[[ Excerpted records, beginning ]]
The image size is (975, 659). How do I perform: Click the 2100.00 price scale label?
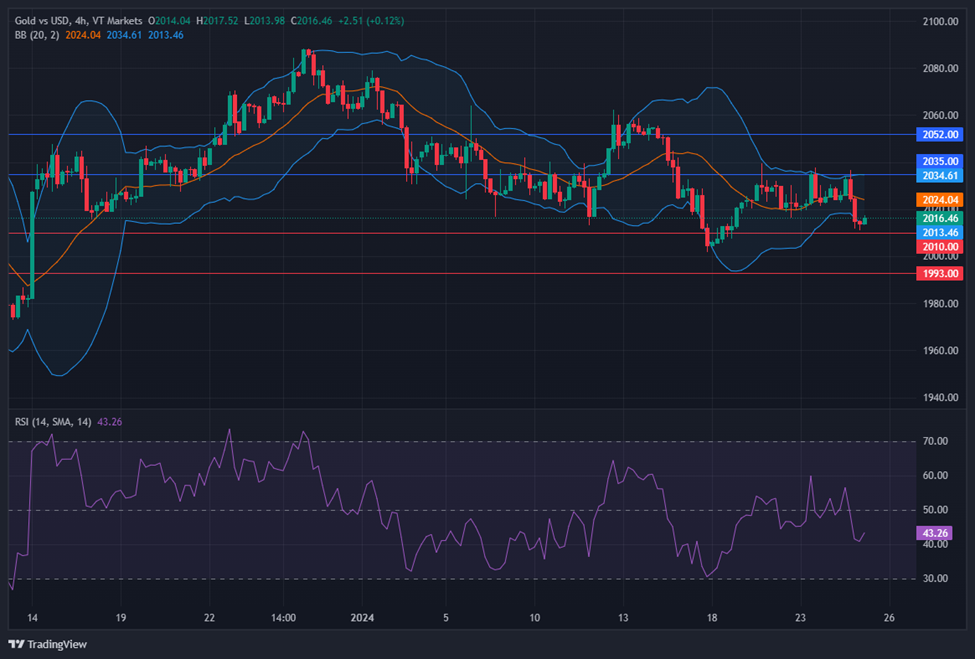coord(939,21)
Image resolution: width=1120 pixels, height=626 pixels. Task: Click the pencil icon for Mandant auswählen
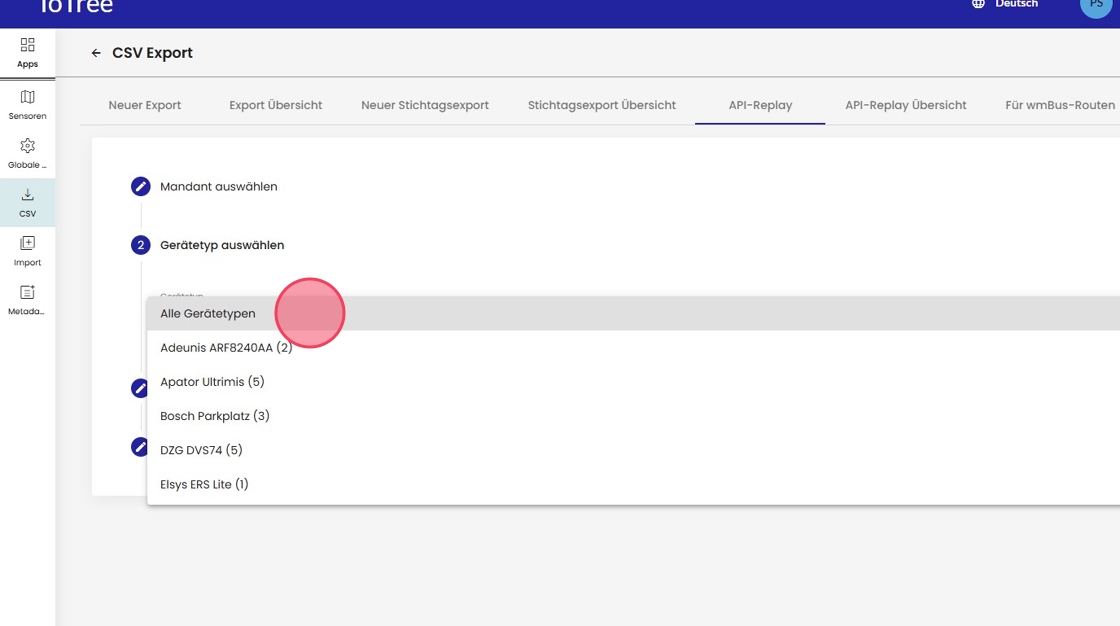(x=141, y=187)
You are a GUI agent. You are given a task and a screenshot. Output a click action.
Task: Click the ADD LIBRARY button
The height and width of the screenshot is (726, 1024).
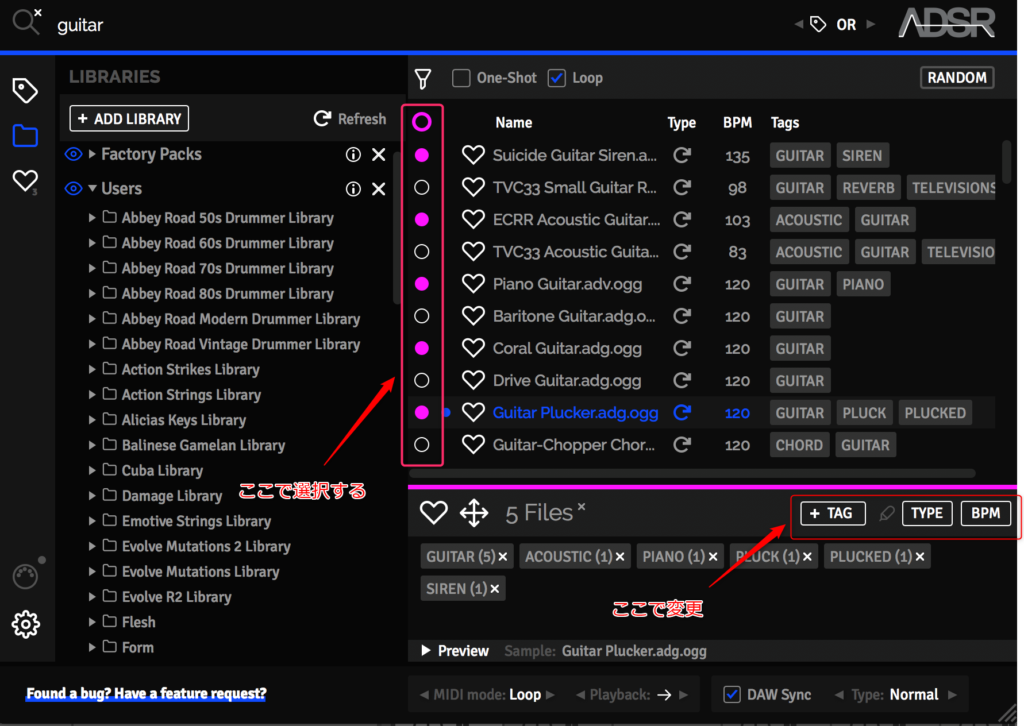(x=129, y=119)
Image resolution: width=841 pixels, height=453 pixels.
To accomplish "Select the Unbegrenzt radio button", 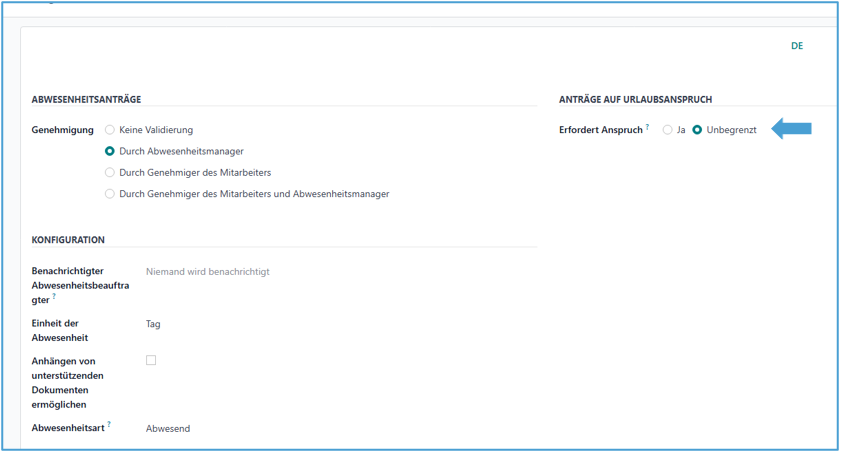I will click(698, 130).
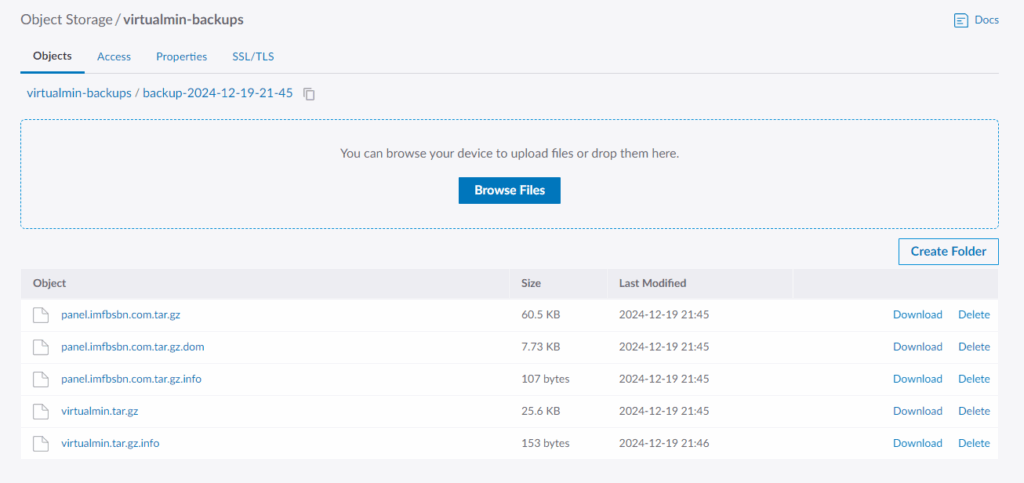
[[ Excerpted records, end ]]
[Exercise requirements] Reproduce only the lines from the beginning of the data through the line that contains "Image resolution: width=841", both included, and please drop the pictures.

[Your response]
The image size is (975, 659). How do I perform: Click the 2100.00 price scale label?
coord(939,21)
Image resolution: width=1120 pixels, height=626 pixels. Task: Click the pencil icon for Mandant auswählen
(x=141, y=187)
You are a GUI agent. You are given a task and a screenshot. Output a click action.
Task: Click the ADD LIBRARY button
The height and width of the screenshot is (726, 1024).
(x=129, y=119)
Image resolution: width=841 pixels, height=453 pixels.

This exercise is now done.